Высокий фундамент и мощное крыльцо, на которое иначе, как с молитвой не
войдешь. Зато с тыла – скромная скрипучая дверь – пропуск в
преисподнюю. Смрадные коридорчики, узкие комнаты-палаты, звон и бой
немытой посуды. Больничка в провинции. Здесь от неведомой болезни умирал Генрих
Гартинг. И последним его желанием было, чтобы
затопили чудом уцелевший четырехметровый камин, обложенный фигурной плиткой с
орнаментом из цветов лотоса.
Тетка
в сером ватнике, в сапожищах по самые бедра пришла проведать больного Гартинга. В кульке апельсинов принесла. Вывалила на
тумбочку оранжевые солнца. Гартинг, не глядя на
посетительницу, зашевелил губами, неожиданно прорвался и запоздалый звук:
—
…вчера я почувствовал, что умираю. А ведь был всего-навсего понедельник. Я умру
в среду. На переломе недели моей смерти никто не заметит.
Как
будто и не слышала этого баба в цветастом платке с черной бахромой:
—
От чего помираешь, Генрих?
Он
вздохнул:
—
От забвения.
—
Полно чушь молоть. Всю уже в дым искрошил зубами-жерновами. Ты лучше
поправляйся, возвращайся к миру. Работа тебя ждет.
—
Ты что ли ждешь? – повернул к ней небритое лицо Гартинг.
—
И я жду, — легко согласилась баба.
Генрих
Гартинг – потомок знаменитого барона, владельца
местечка Снов слыл чудодеем.
—
И дал тебе бог одну с ним фамилию. Вообразил себя бароном. Конюхом твой прадед
при господах был, конюхом… Может, ты сын прижитый, внебрачный. Да они сбежали
давно твои Гартинги… — пояснила всем желающим баба,
раскланиваясь по сторонам, хотя в палате никого, кроме нее и Генриха не было.
На
кладбище за чугунной оградой сторожат покой черные обелиски. Ждут, когда с
усадебного холма переселятся в их обитель свежие души. Они переселяются, каждую
неделю по несколько штук. Ложатся под плиты, прикрываются венками из
искусственных цветов. Раньше хоть ельник был натуральный, теперь – пластиковый.

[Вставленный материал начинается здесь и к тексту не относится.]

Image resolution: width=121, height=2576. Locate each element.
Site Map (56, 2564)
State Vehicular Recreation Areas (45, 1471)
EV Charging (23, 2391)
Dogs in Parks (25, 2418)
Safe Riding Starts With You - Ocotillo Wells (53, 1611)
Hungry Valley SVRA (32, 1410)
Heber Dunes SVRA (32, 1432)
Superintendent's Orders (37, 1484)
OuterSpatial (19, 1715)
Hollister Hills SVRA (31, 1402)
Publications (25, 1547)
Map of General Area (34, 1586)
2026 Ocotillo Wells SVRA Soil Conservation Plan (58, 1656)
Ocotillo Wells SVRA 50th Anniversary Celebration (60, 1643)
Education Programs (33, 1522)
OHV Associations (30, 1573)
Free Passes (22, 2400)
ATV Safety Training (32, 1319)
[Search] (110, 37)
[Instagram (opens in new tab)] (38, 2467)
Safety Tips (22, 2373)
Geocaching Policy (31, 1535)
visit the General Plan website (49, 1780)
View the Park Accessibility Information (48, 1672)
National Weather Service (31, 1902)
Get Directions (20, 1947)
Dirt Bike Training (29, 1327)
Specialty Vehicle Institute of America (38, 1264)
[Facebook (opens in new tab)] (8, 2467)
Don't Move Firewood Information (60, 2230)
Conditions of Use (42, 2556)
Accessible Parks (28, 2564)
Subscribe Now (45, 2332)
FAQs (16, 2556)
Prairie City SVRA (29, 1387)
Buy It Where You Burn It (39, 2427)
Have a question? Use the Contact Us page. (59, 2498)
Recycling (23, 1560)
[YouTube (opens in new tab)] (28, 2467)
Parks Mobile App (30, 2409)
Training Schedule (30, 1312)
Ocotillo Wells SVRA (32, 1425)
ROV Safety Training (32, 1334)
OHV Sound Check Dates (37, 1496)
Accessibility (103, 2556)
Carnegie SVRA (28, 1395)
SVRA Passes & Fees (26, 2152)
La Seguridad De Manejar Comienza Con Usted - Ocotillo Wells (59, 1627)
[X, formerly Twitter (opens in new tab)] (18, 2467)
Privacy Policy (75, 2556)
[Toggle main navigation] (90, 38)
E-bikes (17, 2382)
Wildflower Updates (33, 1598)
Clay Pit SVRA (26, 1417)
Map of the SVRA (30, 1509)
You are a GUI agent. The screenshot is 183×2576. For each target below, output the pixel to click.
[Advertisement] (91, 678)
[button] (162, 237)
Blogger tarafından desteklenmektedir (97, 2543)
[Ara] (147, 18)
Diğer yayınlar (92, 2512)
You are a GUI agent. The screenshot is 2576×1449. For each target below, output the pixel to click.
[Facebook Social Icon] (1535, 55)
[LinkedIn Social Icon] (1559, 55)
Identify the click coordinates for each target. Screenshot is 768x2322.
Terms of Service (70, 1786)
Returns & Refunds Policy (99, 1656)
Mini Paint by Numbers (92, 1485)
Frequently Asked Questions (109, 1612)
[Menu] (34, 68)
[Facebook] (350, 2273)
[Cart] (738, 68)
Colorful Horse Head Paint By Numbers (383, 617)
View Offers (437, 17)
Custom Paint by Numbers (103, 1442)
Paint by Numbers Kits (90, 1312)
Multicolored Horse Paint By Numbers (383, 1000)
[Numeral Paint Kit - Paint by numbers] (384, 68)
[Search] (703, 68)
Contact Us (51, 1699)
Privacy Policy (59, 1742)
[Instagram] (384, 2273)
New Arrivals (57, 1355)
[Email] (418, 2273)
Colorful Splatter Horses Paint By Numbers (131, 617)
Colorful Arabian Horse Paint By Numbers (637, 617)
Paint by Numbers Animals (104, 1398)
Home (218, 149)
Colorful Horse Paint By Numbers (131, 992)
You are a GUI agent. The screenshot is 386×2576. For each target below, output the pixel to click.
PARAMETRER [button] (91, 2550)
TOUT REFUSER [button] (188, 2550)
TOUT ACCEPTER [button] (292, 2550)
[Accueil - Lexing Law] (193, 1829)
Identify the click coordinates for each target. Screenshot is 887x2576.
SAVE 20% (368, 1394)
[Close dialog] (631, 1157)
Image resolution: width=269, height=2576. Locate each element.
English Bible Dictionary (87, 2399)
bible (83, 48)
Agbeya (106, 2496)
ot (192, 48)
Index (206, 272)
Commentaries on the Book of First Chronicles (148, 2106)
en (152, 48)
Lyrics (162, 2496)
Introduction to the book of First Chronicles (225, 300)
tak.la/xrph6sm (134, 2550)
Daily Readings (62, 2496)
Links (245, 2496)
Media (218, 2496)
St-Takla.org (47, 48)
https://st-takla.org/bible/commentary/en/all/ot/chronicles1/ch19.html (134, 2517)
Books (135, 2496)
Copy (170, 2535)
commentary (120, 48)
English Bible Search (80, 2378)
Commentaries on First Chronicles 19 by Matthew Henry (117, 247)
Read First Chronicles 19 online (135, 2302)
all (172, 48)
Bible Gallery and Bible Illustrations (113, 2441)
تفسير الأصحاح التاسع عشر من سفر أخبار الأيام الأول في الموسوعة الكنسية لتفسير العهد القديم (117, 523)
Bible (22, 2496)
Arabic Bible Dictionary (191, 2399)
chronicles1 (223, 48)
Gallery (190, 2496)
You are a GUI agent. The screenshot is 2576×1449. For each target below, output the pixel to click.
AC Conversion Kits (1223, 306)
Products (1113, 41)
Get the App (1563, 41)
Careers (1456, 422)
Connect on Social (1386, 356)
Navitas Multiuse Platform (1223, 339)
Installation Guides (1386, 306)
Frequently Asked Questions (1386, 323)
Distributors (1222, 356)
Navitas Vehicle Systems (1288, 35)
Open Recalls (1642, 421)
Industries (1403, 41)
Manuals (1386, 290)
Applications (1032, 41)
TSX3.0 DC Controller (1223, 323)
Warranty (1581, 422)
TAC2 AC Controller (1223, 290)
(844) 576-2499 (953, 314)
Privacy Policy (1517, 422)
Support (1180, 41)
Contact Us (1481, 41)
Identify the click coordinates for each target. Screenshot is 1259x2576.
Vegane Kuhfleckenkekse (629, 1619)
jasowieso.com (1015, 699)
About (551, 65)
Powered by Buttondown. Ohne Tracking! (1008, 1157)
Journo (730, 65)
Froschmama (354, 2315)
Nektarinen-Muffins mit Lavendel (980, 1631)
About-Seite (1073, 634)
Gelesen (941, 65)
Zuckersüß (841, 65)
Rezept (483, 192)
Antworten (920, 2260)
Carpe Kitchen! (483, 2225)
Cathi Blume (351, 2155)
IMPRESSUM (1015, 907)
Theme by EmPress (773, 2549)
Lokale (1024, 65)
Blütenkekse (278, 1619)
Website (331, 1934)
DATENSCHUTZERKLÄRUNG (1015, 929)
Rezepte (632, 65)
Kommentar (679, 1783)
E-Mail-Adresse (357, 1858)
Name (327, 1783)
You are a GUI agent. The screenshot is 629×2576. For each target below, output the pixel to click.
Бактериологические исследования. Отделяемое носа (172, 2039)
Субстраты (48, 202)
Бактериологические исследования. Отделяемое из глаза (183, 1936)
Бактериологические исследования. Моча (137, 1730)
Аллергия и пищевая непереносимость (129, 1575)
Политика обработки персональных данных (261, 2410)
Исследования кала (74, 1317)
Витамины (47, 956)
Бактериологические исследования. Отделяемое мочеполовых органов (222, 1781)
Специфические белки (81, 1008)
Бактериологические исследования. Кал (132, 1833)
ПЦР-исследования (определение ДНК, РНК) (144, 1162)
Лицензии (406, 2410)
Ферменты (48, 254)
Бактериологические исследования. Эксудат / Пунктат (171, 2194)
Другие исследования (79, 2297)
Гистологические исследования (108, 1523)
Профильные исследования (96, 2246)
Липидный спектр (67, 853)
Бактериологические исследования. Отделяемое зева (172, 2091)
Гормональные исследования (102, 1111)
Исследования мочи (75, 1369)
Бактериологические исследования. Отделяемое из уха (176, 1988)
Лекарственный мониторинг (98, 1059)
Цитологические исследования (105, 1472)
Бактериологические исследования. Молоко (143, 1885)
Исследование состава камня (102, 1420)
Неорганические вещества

Ну, ничего, от воды не раскисает, не пахнет, все благодать, — вздыхают
утомленные подземной жизнью души. Выйти раз в год на исходе осени для них –
счастье нечеловеческое. Пройтись неузнанными в толпе
ряженых. Покусать конфеты в мрачных обертках, попить тыквенного сока,
смешанного с кровью Мэри, полузгать семечки. Подцепить под локоток девицу в драном подвенечном платье – невесту Дракулы, в чьем-нибудь
сарае распять ее на сене, корме для скота. Чтобы и сама она стала кормом для изголодавшейся по телу душе. Под утро подобрать
истлевшие одежды (повезло тем, кого в гроб в полиэстеровых
платьях кладут или в костюмах марки «Коминтерн», не так быстро они истлевают,
несколько лет можно без боязни по гостям ходить) и обратно под плиту. Бывает,
придешь, а на твоем месте какой-нибудь забулдыга
лежит, в разверстой-то могиле. Хорошо, если пьяный, турнешь
его и все дела, он, спотыкаясь и матерясь, вылезет из ямы, а если мертвый? Если
умер он в твоей могиле – обрел вечный
покой, а тебе скитаться до следующего года, пока также самовольным захватом не
осквернишь чужого жилища.
А
где скитаться? Снов – хорошее местечко. Небольшое. Трезвостью не избалованное. Кто алкашам поверит, что они Сидора, Манькиного сына, преставившегося в прошлом году, видели? С
ними пузырь разопьешь, они и забудут, что сами живые. Наймешься на ферму навоз
убирать. За год так лопатой намашешься, с радостью
обратно в могилу ляжешь. Зато чувствуешь, что жизнь вокруг. И почему только в
мертвом состоянии замечаешь, что весна там или дождь прошел? А запах, запах
после дождя…от земли, от травы, от навоза того же, проклятого… Клубами вверх,
свежестью и прением. Необходимый запах. Каждому нужный.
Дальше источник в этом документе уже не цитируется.